Reluctant to hold such a meeting before next January, Egypt has been obliged to issue invitations to all 22 members of the league, including Iraq which was excluded from the summit in 1996.
The Egyptian Foreign Minister, Mr Amr Musa, was in Damascus yesterday for discussions on the situation and the summit with the Syrian President, Dr Bashar Assad. Dr Assad has been conferring with the Libyan leader, Col Muammar Gadafy. Both Dr Assad and Col Gadafy, who met Jordan's King Abdullah last week, will be visiting Saudi Arabia in coming days.
The flurry of activity has been building up over the weekend. On Saturday the Saudi Foreign Minister, Prince Saud al-Faisal, went to Iran and the Iranian President, Dr Muhammad Khatami, current head of the Organisation of the Islamic Conference, called for an urgent ministerial meeting to co-ordinate policy against Israel.
The Gulf States, including Kuwait, have reconciled their relations with the Palestinian President, Mr Yasser Arafat, who had been cold-shouldered since he refused to support the US-led military campaign against Iraq after it occupied Kuwait in 1990.
Popular demonstrations have taken place in many Arab countries. In Damascus police confronted protesters attempting to storm the US embassy.
The President of Yemen, Mr Ali Abdullah Saleh, called on Arab governments to encourage their citizens to join the fight against Israel and to open their borders to convoys travelling to the Palestinian territories. Lebanese Muslim and Christian clerics called for the "liberation" of Jerusalem and said a "state of war" exists between the Jewish state and the Arabs.
Baghdad urged Arab states to break ties with Israel and the US, and called for a jihad (holy war).

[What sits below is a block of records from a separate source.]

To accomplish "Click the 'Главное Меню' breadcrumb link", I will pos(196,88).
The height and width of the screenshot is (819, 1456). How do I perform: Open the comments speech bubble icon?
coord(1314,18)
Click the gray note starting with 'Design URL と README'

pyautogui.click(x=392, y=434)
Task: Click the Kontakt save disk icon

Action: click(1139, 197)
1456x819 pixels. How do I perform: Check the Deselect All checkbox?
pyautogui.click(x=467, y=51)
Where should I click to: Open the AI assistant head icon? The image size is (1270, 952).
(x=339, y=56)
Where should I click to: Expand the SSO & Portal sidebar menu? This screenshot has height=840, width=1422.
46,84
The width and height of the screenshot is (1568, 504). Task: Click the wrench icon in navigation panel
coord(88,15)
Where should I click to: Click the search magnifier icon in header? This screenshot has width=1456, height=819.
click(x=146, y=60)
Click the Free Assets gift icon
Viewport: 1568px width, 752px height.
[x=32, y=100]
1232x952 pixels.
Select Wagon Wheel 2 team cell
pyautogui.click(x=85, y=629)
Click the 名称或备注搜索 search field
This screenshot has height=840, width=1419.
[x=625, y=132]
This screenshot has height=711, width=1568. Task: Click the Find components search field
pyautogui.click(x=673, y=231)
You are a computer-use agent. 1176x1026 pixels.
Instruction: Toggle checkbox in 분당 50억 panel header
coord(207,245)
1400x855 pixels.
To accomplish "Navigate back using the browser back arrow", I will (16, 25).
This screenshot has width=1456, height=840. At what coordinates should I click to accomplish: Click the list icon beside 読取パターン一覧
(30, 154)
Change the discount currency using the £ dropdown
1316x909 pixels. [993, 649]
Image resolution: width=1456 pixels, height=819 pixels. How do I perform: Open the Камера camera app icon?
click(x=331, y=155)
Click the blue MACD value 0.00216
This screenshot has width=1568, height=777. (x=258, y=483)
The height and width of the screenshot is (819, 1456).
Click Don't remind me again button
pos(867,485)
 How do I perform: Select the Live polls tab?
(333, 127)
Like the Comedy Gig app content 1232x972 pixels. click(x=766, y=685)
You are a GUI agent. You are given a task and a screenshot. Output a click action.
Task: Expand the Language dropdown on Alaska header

Jordan's king has donated blood for Palestinian wounded, many of whom have been transferred to Jordanian hospitals. The Gulf States have rushed medical supplies and financial aid to the Palestinians.
Mr Ghassan Talhoub, editor of Al-Khaleej daily in the UAE, said: "Some felt that the Palestinian issue was on the road to settlement after the Oslo accords" were signed in 1993. Instead "the peace process has become a device for humiliating the Arabs".